If I open up a dresser drawer and find a smartphone I haven't used in ten years, the story is quite different. If the battery can no longer hold a charge, I may not be able to open the back to replace it without using specialized tools. If the battery is good but the charging port is broken, I'd have to open the phone and solder in a new charging port--assuming I'm able to find a replacement charging port at all. Even if the phone can boot, it probably can't connect to a cellular network due to its age, and it may not even be able to connect to WiFi.
This applies not only to smartphones. My wife and I recently had to give up one of our cars because the computer inside the vehicle shorted out, and buying a replacement, combined with other necessary repairs, was prohibitively expensive. A otherwise costly but manageable repair job was made unreasonable due to a technological problem.
I worry about what this sort of thing means for the future. Already a vast number of tools and machines can be made unusable and unsalvageable because of possible technological incompatibilities. If the supporting company goes bankrupt, if it's bought by another company that ends support, if tech or business trends cause the technology to become obsolete, if patent or copyright disputes force the company to abandon the product--all these things can (and do) cause perfectly viable devices to becomes worthless for anything other than scrap material.
The problem seems a far-reaching one to me. From an ecological standpoint, the entire concept of engineering devices not to be useful after a certain period of time is antithetical to the goal of wanting to reduce consumption and waste. When storage devices become irreparable, data is lost as well; thus humanity loses a part of its history and its culture. Encrypted data that becomes unreadable due to changing technologies are lost in a similar way. The constant need to manufacture new devices to replace the old ones uses more of the planet's finite natural resources, wastes energy, and drives prices up unnecessarily, as material from old devices often goes straight to landfills and isn't recycled into the economy.

= What you have to do =
Write out the passage on aging devices and technological obsolescence word for word, in full. The data below are drawn from a separate source.

(Collected data)
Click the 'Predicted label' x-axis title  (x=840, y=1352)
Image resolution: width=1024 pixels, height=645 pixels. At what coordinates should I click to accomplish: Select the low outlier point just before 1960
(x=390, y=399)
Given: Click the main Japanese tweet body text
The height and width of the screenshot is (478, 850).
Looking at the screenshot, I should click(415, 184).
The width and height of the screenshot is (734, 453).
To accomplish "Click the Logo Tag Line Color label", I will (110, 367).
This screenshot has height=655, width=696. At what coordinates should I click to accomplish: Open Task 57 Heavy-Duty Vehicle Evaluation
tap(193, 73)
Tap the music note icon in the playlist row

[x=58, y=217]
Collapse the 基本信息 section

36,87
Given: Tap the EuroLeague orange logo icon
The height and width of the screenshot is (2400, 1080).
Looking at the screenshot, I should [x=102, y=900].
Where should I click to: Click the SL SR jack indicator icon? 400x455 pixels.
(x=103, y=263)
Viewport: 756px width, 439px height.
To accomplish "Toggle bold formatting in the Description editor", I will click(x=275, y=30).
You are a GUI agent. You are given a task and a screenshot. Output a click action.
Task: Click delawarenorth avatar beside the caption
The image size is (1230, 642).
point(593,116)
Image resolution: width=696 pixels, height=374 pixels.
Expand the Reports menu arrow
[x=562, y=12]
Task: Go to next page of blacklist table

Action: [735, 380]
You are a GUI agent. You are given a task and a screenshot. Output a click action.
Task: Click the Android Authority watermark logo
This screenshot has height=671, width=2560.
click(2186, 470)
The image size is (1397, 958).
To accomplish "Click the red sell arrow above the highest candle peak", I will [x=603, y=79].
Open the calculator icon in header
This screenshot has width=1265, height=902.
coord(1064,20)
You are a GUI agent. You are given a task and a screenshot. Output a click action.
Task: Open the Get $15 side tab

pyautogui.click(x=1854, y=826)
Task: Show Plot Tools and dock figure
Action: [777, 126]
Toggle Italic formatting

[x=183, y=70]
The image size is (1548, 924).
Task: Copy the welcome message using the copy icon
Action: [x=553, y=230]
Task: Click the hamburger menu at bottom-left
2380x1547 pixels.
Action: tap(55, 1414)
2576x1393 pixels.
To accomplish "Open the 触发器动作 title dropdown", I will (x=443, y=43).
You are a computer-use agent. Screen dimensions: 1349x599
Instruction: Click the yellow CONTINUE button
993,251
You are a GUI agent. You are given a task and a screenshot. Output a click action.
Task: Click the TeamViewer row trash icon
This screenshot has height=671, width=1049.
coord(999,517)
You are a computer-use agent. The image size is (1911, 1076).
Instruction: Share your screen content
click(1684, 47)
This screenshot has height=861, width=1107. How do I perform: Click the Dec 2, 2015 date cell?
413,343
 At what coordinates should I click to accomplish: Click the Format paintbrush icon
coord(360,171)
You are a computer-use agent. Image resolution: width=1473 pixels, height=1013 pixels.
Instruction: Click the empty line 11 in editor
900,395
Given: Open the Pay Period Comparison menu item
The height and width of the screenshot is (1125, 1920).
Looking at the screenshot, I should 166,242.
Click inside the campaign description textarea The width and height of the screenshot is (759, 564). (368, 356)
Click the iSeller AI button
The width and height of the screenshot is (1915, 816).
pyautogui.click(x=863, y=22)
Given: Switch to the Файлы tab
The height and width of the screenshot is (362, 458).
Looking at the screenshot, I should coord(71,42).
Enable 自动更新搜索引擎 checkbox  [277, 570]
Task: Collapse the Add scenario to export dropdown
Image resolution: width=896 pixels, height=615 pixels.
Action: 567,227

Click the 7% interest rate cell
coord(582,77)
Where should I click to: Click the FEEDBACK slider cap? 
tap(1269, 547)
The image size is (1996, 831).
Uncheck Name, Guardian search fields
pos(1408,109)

= Response for this exercise =
If I open up a dresser drawer and find a smartphone I haven't used in ten years, the story is quite different. If the battery can no longer hold a charge, I may not be able to open the back to replace it without using specialized tools. If the battery is good but the charging port is broken, I'd have to open the phone and solder in a new charging port--assuming I'm able to find a replacement charging port at all. Even if the phone can boot, it probably can't connect to a cellular network due to its age, and it may not even be able to connect to WiFi.
This applies not only to smartphones. My wife and I recently had to give up one of our cars because the computer inside the vehicle shorted out, and buying a replacement, combined with other necessary repairs, was prohibitively expensive. A otherwise costly but manageable repair job was made unreasonable due to a technological problem.
I worry about what this sort of thing means for the future. Already a vast number of tools and machines can be made unusable and unsalvageable because of possible technological incompatibilities. If the supporting company goes bankrupt, if it's bought by another company that ends support, if tech or business trends cause the technology to become obsolete, if patent or copyright disputes force the company to abandon the product--all these things can (and do) cause perfectly viable devices to becomes worthless for anything other than scrap material.
The problem seems a far-reaching one to me. From an ecological standpoint, the entire concept of engineering devices not to be useful after a certain period of time is antithetical to the goal of wanting to reduce consumption and waste. When storage devices become irreparable, data is lost as well; thus humanity loses a part of its history and its culture. Encrypted data that becomes unreadable due to changing technologies are lost in a similar way. The constant need to manufacture new devices to replace the old ones uses more of the planet's finite natural resources, wastes energy, and drives prices up unnecessarily, as material from old devices often goes straight to landfills and isn't recycled into the economy.